Good Intentions are not Enough

“We have the ambition to test disaster recovery twice a year.” That’s not something anybody in a professional IT organization would say, is it? Ambition? I have the ambition to create a spam- and hate-speech-free Twitter alternative powered by unicorns and rainbows, but unless I act on my ambition, nothing will happen.

Nevertheless, critical Danish infrastructure was operated on that principle. The common login system that everything from banks to tax authorities to municipalities uses is operated by a company called Nets. They apparently got to write their contract with the state themselves because it contains the ridiculous “ambition” instead of an actual requirement.

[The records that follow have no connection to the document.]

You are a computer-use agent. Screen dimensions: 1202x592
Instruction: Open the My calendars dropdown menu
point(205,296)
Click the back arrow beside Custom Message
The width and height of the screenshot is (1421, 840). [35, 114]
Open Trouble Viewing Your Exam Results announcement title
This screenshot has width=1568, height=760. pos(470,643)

They did run a test on May 28, 2020. They did not run a test in November 2020, as was their ambition. Nor in May or November 2021. Not even in May 2022 did they test it. So when they crashed the system in June 2022 due to undocumented changes and other unprofessional shenanigans, the disaster recovery unsurprisingly failed.

Please tell everyone this story. When you are done laughing at the incompetence of central Danish authorities and their vendors, make sure you are testing your own disaster recovery…

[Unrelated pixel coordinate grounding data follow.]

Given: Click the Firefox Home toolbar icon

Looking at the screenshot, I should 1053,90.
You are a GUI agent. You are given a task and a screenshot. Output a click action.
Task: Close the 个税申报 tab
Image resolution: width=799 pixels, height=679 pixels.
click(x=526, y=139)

How to Avoid Techno-Blindness

Techno-blindness is a dangerous affliction. It is a disease of over-optimism mainly affecting people in the technology industry. The symptom is overconfidence that a system works as intended and a lack of awareness of what might go wrong.

Somebody in Moscow thought it was a cool idea to have a computer play chess with children, using a robotic arm to move the pieces. Until a child made an unexpected movement. The robot grabbed his hand and broke his finger. TuSimple is building autonomous trucks, and one of them accidentally executed an old instruction, causing it to turn left in the middle of the highway. Fortunately, nobody was injured as the truck veered across the I-10 and slammed into a barrier.

Important systems need independent safeguards. That means a completely separate piece of code that can intervene if the output of an algorithm lies outside some boundary. A truck shouldn’t be able to turn left at high speed. A robotic arm shouldn’t move on the chessboard until the player’s hands are off the pieces.

As a CTO, it is your job to ensure there are safeguards around important systems. You cannot depend on techno-blind developers to do this by themselves.